My travel companions were eating up with relish the joys of roadway travel while I overdosed on the shrill music, cramped seats, and bone-rattling potholes that felt big enough to land an Airbus jumbo jet. In the narrow aisle between the main seats, a few of the lucky overflow passengers sat upon loose footstools while unluckier ones stood leaning against the rows of fixed seats and encroached on the luckiest of all sitting in them. A few riders half-dangled out the opened bus door and more were seated up on the rooftop. Still, the driver sought out more customers along the way. Each newcomer folded into the teeming matrix of passengers and cargo, somehow sharing the diminishing space with little to no fuss at all.

The dilapidated transport roiled through a murky night with relative ease resulting from good-natured companionship and not any extra creature comforts as there were none and never were there any on night buses that have taken me through lonely stretches of roadway out yonder in Nepal.

The intensity of Himalayan travel can sometimes become overwhelming even for seasoned veterans, and I reckon that the price of physical distress is often taken along the way--a toll in exchange for transcendental blessings that reward semi-heroic patience and humor. I desperately desired a whit of these premier qualities on such bus journeys.

Along with abundant discomforts, Nepal readily dishes out heaps of extraordinary experiences including all-out adventures available to all-comers. From first-time visitors to long-time Himalayaphiles, there is always something refreshing to discover or be discovered by in Nepal. Encompassed in this banquet feast of Nepal’s outdoor Nirvana are natural treasures from luxuriant lowland plains home to rare wildlife to fertile hills surrounded by emerald and golden paddy fields to snow-clad peaks spiraling into the lofty heavens with frosty slopes prowled by snow leopards.

Greatest of all in this Himalayan nation are its welcoming people, particularly the people living off the land in rural areas—typically all heart. They might have little to give and still give as much as they can, as if there is no other way but sharing, from a heaping plate of vittles and mug of tea (or, preferably Himalayan firewater) to a cozy place to sleep overnight.

Assembling the Team

Expedition organizer Man-Bahadur Khatri had made the same long-haul bus ride earlier in the week and was already setting up at Base Camp, a universe away from overloaded vehicles rambling through jungle lowlands.
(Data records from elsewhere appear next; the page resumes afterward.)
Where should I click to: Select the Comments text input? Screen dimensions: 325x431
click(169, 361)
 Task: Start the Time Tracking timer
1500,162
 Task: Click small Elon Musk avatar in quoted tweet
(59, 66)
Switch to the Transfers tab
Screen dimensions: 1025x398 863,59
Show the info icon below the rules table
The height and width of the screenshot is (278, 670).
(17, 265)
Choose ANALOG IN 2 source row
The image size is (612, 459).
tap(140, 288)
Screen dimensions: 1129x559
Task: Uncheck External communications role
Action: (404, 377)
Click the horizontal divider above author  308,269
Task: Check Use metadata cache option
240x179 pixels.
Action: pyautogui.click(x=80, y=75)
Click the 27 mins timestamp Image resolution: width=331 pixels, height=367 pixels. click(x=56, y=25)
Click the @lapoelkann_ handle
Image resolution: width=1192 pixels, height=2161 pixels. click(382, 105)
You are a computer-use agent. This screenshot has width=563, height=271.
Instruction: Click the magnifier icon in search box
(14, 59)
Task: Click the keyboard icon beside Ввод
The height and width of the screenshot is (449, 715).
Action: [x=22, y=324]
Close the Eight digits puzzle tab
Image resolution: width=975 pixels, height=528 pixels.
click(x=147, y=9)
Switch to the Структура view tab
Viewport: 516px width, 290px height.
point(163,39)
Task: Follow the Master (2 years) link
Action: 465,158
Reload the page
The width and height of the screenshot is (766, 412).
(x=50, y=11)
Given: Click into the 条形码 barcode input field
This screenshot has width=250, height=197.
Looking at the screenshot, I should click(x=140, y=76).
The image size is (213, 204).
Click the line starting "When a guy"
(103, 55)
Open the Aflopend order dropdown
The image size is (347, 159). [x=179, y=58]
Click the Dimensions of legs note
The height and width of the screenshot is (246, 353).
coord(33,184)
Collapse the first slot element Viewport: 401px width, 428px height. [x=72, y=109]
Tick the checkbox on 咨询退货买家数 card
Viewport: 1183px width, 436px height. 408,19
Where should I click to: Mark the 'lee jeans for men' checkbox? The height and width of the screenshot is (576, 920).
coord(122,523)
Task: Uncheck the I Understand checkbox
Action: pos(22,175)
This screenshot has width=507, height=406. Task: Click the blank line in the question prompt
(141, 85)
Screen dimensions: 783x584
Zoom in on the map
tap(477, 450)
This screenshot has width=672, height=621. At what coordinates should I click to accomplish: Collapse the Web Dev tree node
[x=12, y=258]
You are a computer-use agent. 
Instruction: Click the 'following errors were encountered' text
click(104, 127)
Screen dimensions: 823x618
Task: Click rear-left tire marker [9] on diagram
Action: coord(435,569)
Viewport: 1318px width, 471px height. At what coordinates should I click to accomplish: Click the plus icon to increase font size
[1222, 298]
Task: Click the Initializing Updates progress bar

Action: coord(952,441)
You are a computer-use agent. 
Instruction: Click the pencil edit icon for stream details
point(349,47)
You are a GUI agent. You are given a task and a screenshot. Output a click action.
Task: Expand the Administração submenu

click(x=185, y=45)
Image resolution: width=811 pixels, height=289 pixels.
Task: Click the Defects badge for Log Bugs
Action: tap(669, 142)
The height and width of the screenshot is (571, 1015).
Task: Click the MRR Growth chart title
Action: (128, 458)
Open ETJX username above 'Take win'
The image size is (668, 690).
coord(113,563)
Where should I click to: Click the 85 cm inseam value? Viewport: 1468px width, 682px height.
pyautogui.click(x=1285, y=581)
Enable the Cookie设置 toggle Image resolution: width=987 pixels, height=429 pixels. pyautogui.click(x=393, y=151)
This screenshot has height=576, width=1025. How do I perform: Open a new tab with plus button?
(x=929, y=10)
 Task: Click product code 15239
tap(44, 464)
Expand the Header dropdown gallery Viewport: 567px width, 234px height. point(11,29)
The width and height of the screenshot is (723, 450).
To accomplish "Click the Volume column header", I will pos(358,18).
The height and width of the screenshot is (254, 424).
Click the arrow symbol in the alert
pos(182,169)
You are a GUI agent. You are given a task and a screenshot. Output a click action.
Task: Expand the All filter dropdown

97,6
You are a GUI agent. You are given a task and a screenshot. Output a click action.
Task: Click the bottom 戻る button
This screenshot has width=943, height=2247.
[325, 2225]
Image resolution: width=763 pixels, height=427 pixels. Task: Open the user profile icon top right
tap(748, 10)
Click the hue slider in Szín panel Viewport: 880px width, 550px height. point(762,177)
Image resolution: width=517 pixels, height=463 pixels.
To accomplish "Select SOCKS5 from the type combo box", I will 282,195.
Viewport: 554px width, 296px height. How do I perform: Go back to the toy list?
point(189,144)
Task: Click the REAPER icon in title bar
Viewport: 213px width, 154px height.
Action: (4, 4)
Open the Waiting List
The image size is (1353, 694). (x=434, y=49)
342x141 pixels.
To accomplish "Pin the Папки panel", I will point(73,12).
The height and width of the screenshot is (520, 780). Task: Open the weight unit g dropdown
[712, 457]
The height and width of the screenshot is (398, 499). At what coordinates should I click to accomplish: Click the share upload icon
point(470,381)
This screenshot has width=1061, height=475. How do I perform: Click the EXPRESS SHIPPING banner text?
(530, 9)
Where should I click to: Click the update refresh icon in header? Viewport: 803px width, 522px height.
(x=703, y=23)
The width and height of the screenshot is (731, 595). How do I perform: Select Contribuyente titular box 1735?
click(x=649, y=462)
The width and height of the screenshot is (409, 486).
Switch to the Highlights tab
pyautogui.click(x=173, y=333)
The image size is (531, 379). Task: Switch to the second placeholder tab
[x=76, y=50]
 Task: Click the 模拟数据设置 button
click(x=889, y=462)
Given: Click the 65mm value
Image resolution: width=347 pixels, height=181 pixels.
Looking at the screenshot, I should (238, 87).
He was high up on the icy flanks of Sisne, a remote, skyscraping peak at 5911 M/19,393 ft in western Nepal awaiting stragglers like me to join after the bus ride and a half-week’s ascent through the backcountry.

Man-Bahadur is a lion-hearted type of guy, wiry as a meth-addict and tough as a Mixed Martial Arts cage-fighter. I first met him in a stale office in the treeless jungles of Kathmandu while working on a calendar and small guidebook with maps to promote tourism in his rugged home district of Rukum, part of Nepal’s Wild West. He was astonished that a lone foreigner had recced his off-the-map district and was intent on promoting it to other travelers. I was more astonished by the area’s breathtaking landscape and cultural wealth that goes virtually unnoticed by the tourism industry. Then again, maybe it is not too surprising with Everest, Annapurna and Langtang casting long shadows through this enchanting Himalayan land. Beyond these giants, the secrets of the Himalaya are full of lesser known treasures and attractions awaiting visitors.

Rukum District has recently been infused with funds from Maoist politicians. The district was a recruiting hotbed, training ground, wartime hideaway and ultimately, seat of a breakaway government during Nepal’s ten-year insurrection (1996-2006). Maoist leaders have been favoring it since the civil war ended when they joined the mainstream and gained power and access to the state’s coffers. It is a mixed blessing when funds go toward rapid road building. Local people are eager enough to literally plough ahead into the deep hills without proper engineering and thorough environmental considerations; benefits are dubious in areas that have never previously seen vehicles. The hastily-built dirt tracks require continual maintenance, especially after monsoonal washouts on steep slopes.

Man-Bahadur and I talked of towering, solitary Sisne at that first meeting. The mountain looks down on tranquil subsistence fields epochs away from the fast-paced, modern, wired lifestyle. From certain vantage points, Sisne resembles another sacred Himalayan colossus, Machhapuchhre (aka, Fishtail Peak, 6,997 M/22,956 ft), a highlight of the revered Annapurna Sanctuary, a trekker’s mecca, and one of Nepal’s most iconic mountains that is off-limits to mountaineers as an abode of deities.

“Climbing Sisne has been my dream since I was a boy,” Man-Bahadur confided in me. At the time, we both believed it was unclimbed, having heard no tales of such a feat, it significantly increased Sisne’s allure. Later, we were to find out from Ang Tshering Sherpa, President of The Nepal Mountaineering Association, that at least one European party had been on it. Details of that expedition and previous climbing quests, if any, are not well documented.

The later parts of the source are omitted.